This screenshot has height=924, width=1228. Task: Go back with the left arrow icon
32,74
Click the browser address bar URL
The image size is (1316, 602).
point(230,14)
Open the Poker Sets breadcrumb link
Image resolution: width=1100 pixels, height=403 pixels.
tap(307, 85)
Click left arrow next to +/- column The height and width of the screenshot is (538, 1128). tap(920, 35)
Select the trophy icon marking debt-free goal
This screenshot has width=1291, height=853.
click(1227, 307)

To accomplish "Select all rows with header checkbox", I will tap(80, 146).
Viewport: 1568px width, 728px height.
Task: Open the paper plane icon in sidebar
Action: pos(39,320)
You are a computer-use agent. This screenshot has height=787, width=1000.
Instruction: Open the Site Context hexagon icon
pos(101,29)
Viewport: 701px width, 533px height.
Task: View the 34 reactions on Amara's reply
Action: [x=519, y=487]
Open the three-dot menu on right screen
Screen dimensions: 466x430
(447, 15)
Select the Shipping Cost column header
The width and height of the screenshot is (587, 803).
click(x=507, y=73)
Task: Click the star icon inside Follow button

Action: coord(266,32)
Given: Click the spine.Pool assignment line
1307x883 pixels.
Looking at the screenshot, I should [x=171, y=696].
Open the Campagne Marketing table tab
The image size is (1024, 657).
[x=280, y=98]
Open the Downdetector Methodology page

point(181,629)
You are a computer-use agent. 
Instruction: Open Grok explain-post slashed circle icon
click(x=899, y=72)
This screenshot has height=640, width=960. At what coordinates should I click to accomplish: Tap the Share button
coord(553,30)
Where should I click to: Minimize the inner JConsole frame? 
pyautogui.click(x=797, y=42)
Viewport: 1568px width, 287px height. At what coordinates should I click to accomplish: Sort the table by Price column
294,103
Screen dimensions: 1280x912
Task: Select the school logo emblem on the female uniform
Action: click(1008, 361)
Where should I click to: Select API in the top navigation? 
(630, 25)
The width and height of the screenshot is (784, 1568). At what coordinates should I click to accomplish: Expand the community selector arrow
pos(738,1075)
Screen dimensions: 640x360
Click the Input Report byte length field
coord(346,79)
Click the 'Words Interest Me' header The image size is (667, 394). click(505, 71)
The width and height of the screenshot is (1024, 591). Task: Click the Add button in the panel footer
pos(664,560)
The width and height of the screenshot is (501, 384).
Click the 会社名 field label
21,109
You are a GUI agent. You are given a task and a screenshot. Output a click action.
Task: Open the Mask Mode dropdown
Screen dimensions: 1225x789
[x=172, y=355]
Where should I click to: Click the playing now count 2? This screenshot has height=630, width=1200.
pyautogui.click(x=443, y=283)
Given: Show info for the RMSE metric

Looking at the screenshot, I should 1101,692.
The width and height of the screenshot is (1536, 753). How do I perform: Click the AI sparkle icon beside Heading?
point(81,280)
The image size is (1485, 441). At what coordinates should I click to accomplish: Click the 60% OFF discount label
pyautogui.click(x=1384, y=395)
────
— WHAT IS REQUIRED —
Take each line from the preceding material that contains "agent" and copy it.

— TASK OUTPUT —
You are a computer-use agent. This screenshot has height=787, width=1000.
You are a computer-use agent. 
You are a GUI agent. You are given a task and a screenshot. Output a click action.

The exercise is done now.